The
federal government owns the Bonneville Power Administration, the Southeastern
Power Administration, the Southwestern Power Administration, and the Western
Area Power Administration. These four utilities transmit wholesale electricity
in 33 states. The power is mainly generated by the 130 hydroelectric plants
owned by the Army Corps of Engineers and Bureau of Reclamation. Power Marketing
Administrations (PMAs) account for 7 percent of U.S. electricity consumption.
The
PMAs sell most of their power at below-market rates to "preference"
customers, meaning utilities owned by local governments and more than 600
nonprofit rural electric cooperatives. The PMAs and utilities benefit from
numerous subsidies. None of them pay federal or state income taxes. The
local utilities issue tax-exempt bonds. The PMAs can borrow from the U.S.
Treasury at favorable rates, and PMA bonds have implicit federal backing.
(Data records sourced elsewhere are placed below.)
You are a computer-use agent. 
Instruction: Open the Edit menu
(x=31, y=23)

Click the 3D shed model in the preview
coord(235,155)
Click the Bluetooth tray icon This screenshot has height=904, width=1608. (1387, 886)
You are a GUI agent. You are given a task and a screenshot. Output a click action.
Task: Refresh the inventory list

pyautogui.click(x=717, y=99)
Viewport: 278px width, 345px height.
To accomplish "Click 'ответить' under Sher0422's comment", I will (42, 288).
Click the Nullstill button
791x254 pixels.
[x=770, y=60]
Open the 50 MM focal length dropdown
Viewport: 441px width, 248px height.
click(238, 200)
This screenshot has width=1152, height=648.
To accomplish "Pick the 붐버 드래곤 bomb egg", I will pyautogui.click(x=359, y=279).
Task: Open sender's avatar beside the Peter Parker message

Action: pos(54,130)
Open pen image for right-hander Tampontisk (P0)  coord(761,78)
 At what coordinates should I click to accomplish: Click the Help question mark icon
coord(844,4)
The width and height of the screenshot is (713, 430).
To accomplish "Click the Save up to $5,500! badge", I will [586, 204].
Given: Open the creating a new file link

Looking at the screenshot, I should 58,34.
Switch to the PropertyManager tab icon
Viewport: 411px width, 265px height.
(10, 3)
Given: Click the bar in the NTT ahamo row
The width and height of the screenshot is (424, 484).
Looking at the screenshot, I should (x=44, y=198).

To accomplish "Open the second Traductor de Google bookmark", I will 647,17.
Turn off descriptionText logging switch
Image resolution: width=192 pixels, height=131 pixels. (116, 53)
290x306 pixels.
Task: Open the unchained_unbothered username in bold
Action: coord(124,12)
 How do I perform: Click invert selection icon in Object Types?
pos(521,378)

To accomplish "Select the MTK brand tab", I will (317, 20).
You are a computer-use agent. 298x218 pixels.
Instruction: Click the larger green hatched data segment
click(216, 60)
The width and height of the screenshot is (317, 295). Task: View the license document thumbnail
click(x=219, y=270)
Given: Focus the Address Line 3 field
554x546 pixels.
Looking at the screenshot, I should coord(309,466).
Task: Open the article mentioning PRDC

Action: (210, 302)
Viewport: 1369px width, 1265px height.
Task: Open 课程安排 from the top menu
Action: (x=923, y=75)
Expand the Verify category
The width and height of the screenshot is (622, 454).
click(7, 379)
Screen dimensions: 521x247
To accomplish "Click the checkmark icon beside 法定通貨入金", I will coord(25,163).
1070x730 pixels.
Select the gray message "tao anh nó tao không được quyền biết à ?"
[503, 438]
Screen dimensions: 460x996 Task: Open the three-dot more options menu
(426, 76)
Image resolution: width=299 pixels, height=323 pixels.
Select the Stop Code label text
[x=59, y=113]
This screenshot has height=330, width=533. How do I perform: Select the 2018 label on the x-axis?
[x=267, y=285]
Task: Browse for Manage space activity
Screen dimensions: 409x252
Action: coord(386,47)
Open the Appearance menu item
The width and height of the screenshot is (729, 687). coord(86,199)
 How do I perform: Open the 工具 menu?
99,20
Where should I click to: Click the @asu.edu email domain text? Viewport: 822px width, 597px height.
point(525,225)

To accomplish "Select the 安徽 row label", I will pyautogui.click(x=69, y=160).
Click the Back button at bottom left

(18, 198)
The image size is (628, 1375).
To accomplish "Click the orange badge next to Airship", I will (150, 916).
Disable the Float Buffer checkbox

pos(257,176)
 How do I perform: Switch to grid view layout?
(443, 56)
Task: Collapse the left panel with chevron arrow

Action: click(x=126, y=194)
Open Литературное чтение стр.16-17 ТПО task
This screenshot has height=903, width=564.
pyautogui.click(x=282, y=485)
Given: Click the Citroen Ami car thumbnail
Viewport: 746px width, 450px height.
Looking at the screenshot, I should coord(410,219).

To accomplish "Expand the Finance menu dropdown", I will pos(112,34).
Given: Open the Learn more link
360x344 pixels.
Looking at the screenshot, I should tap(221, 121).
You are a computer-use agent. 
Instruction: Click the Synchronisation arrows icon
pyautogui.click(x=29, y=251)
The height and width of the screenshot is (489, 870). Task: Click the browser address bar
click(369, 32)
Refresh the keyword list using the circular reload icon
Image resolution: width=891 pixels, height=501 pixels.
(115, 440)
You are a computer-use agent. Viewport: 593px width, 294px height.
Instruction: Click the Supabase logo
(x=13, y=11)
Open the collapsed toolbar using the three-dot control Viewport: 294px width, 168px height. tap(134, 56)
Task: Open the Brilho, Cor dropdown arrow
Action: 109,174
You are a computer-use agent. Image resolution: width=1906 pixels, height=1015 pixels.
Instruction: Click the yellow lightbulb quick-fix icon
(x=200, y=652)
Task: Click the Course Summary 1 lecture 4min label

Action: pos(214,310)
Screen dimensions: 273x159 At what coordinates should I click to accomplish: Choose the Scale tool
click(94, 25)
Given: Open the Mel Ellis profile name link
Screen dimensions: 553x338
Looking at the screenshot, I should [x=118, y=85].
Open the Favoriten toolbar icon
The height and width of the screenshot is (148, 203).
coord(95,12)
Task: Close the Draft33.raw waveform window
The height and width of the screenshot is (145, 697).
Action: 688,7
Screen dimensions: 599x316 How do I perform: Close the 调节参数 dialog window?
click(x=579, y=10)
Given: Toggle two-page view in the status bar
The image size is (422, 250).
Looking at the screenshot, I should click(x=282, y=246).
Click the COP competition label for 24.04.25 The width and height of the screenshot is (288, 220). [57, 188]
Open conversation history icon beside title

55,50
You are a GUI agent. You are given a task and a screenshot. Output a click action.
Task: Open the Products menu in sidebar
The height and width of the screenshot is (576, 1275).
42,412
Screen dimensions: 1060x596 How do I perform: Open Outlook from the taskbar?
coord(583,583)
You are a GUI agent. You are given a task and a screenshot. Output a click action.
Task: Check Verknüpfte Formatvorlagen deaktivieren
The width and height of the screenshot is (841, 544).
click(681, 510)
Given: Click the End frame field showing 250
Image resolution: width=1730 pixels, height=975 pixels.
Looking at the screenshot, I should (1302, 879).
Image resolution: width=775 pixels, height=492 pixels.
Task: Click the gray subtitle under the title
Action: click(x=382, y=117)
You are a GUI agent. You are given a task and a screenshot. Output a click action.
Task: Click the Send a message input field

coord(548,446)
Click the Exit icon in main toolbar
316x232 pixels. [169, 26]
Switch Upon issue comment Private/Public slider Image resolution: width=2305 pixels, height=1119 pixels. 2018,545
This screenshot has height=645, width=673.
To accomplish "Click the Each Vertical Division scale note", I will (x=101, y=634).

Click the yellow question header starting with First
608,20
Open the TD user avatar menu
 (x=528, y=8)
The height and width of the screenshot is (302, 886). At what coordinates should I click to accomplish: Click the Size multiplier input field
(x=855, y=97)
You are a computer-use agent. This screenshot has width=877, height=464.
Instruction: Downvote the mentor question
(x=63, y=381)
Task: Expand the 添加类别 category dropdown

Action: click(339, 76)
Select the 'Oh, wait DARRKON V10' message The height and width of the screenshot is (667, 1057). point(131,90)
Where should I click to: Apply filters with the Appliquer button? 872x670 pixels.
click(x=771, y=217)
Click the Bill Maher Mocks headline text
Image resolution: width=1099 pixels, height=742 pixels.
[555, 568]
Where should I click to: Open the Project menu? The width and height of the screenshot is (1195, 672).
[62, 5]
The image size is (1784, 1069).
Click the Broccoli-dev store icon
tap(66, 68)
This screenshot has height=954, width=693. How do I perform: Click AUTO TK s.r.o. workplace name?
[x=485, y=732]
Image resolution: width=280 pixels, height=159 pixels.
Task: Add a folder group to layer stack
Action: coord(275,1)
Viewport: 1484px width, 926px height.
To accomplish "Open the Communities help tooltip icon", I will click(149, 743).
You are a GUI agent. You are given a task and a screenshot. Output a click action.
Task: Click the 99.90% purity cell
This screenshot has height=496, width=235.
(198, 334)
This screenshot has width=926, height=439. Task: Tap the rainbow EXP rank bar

Finally, some of the PMAs receive direct subsidies from federal appropriations,
which totaled $368 million in 2015.
Those
subsidies distort the economy; they also harm the environment because they
result in artificially low prices, which encourage
overconsumption. However, a portion of the subsidies are likely dissipated
by government inefficiencies, rather than benefiting consumers. A Congressional
Budget Office study in 1997 found that the "managerial structure of the
federal power program makes it hard to operate
efficiently." And it found "inadequate maintenance of power
assets, a problem that applies to all of the federal power agencies, and low
utilization rates of hydropower generating capacity." Private hydro dams
"produced an average of 20 percent more electricity per unit of capacity
than did [federal] dams supplying the power marketing administrations." In addition to these hydropower shortcomings, one PMA
— Bonneville also has a history of supporting boondoggle nuclear plants.
The
Congressional Budget Office has concluded that the reasons for federal
ownership of electricity assets that "might have been appropriate in the
1930s are no longer valid." That is true. There is no need for the
government to be in the hydropower business today, especially since more than
two-thirds of U.S. hydropower plants are already owned privately.
The
PMAs and the generating plants owned by the Army Corps of Engineers and Bureau
of Reclamation should be privatized. That would increase operating efficiency
and allow prices to be set at market rates, thus ending incentives to
overconsume power. For the government, privatization would reduce spending by
ending subsidies, while raising revenue from the asset sales and taxation of
the privatized entities.
President
Reagan proposed privatizing the PMAs in his 1986 budget. President Clinton
oversaw the sale of the Alaska Power Administration in 1996 but was unable to
sell the other PMAs. Congress should dust off the Clinton reform plans and let
the private sector run the electricity industry.